Chesapeake Energy Corp. is exiting Ohio’s Utica Shale, a play it pioneered, in a $2 billion divestiture to Houston-based startup Encino Acquisition Partners (EAP), which has plans to aggressively develop the 900,000 net acres.

Chesapeake, long a natural gas-focused producer, has shifted to an oilier mix in recent years to help strengthen the balance sheet. Under CEO Doug Lawler, the company has also been assiduously focused on cutting billions in debt and had not ruled out selling one of its major assets.

“Our unwavering commitment to reducing our debt, maintaining capital discipline, removing legacy complexities and simplifying our business has made Chesapeake more competitive,” Lawler said. “Over the past five years, we have fundamentally transformed all aspects of our company, eliminating more than $12 billion in total leverage, reducing our total midstream and downstream commitments by more than $10 billion, erasing more than $1 billion in annual cash costs and removing operating leases, subsidiary preferred equity, four minimum volume commitments and nine volumetric production payments.”

He added that the Utica divestiture would help the company further improve its margins, drive more capital efficiency and significantly reduce debt.

Of the 900,000 net acres of leasehold being sold, Chesapeake said 320,000 are in the Utica’s commercial window. About 900 wells are producing more than 600 MMcfe/d on acreage that’s 85% held by production, EAP added. At the end of 2017, Chesapeake said proved oil and gas reserves in the play were 480 million boe, 72% weighted to gas.

The Canada Pension Plan Investment Board (CPPIB) and Encino Energy formed EAP last year to acquire “large, high-margin” oil and gas assets in the Lower 48. CPPIB plans to invest $1 billion in the startup and would own 98% of the partnership. Encino, founded in 2011, would also invest and operate the acquired assets on behalf of EAP. The company said it plans to operate multiple drilling rigs on the Ohio properties to “build a large, well-capitalized” exploration and production (E&P) company that would increase production and cash flow in the Utica.

Encino CEO Hardy Murchison said “the multi-decade inventory of development projects held by 920 producing wells” provides “an excellent start for EAP.”

CPPIB’s Avik Dey, head of energy and resources, said the acquisition provides the fund with “meaningful exposure to a leading North American natural gas play and aligns with the growing focus on energy transition.
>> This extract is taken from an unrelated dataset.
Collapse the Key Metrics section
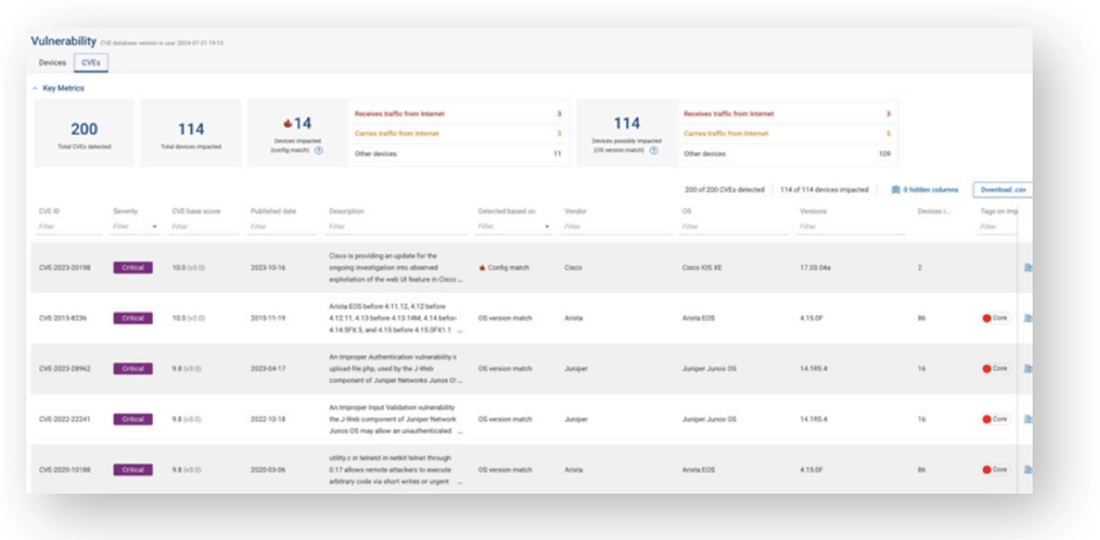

He added that the transaction “represents a unique opportunity to acquire a foundational asset that has a large inventory of wells with a well-established production history, and will be managed by Encino, whose management has deep operational and development expertise in the Appalachian region.”
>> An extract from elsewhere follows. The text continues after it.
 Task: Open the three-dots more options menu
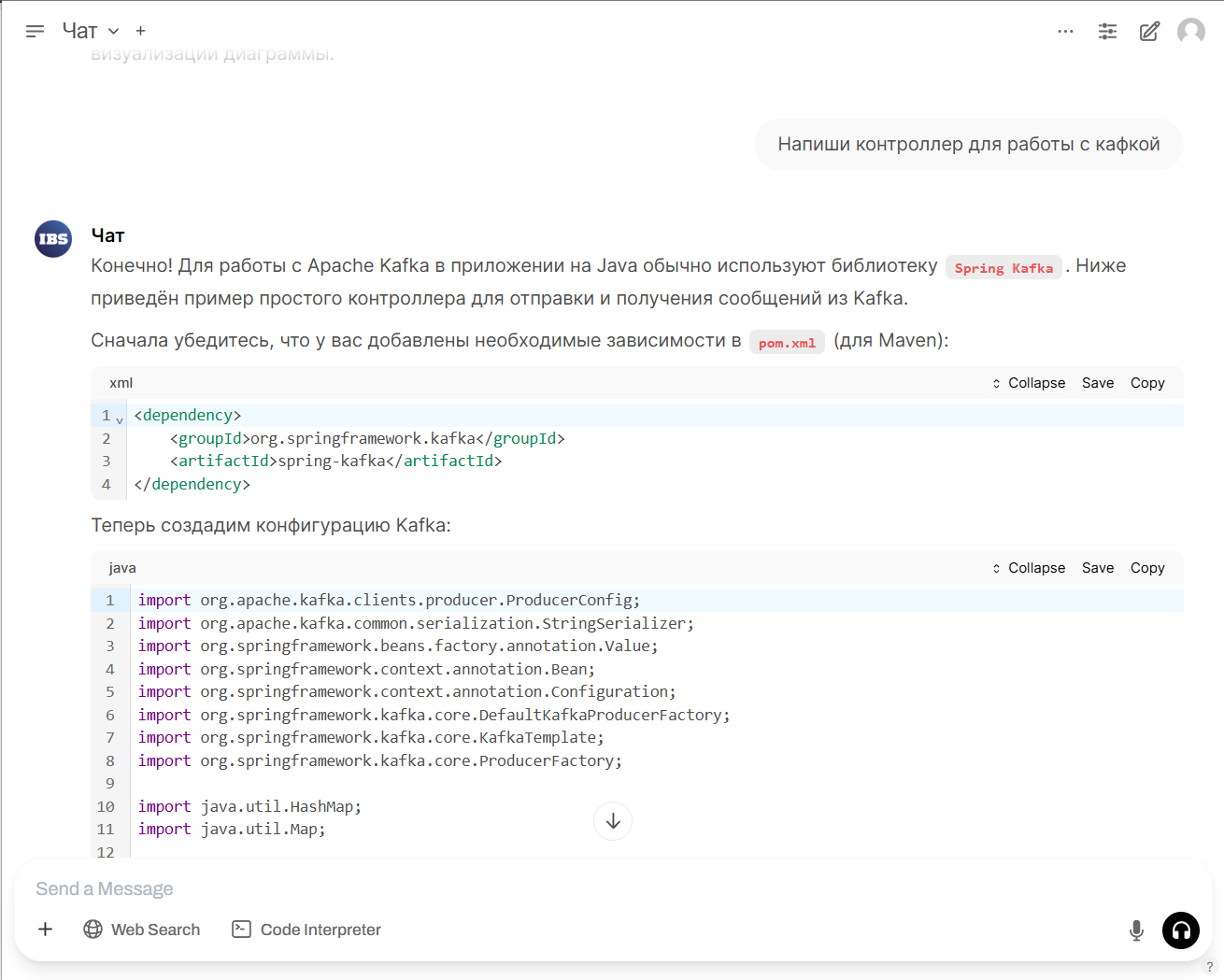(x=1065, y=31)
Indeed, Murchison, who founded Encino, spent 10 years at First Reserve Corp., which has been active throughout the basin. He has also worked with Marcellus Shale heavyweight Range Resources Corp. EAP said it would work closely with Chesapeake’s Utica employees to continue developing the assets.

The transaction is expected to close before the end of the year. The purchase price also includes a $100 million contingent payment based on future natural gas prices, leaving Chesapeake with $1.9 billion to cut down debt if the deal closes.

While Chesapeake is reducing its full-year gas and natural gas liquids volume guidance, it’s raising oil production guidance by 500,000 bbl and now targeting 1-5% year/year production growth. Chesapeake said it would realize a $450 million reduction in projected 2019 gathering, processing and transportation expenses related to the Utica, a 50 cent/boe price uplift and the elimination of all future Utica midstream and downstream commitments to the tune of $2.4 billion.

Under the leadership of late co-founder Aubrey McClendon, Chesapeake was among the first to develop the Utica, arriving years before the play gained steam to scoop up land and test its luck. The Ohio Department of Natural Resources’ first commercial production report from the play in 2012 included only Chesapeake production wells that had first come online in 2011. Last year, Ohio E&Ps produced roughly 1.8 Tcf, almost entirely from the Utica, according to the Ohio Oil and Gas Association’s annual Debrosse Memorial Report.

But for the first time earlier this year, Chesapeake forecast a decline in natural gas volumes and said they would be replaced with oil volume growth. While the Eagle Ford Shale of South Texas has driven those gains, the company has also been intently focused on the Powder River Basin’s (PRB) Turner formation, a tight sands oil play in Wyoming. It recently added a fifth rig to focus on other formations there, such as the Parkman, Sussex, Niobrara or Mowry.

The company said in its update Thursday that PRB production has increased 78% from 4Q2017, reaching a new record on July 22 of 32,000 boe/d, with a 42% oil cut. The company now projects that production from the PRB will reach 38,000 boe/d in the coming months and expects production to double there next year compared to 2018 volumes.

The company still has a substantial position in the Pennsylvania Marcellus, as well as the Midcontinent, Eagle Ford and Haynesville shales.

Chesapeake’s shares, traded on the New York Stock Exchange, rallied in after-hours trading following Thursday’s announcement. They were up by nearly 4% on Friday morning to about $4.56/share.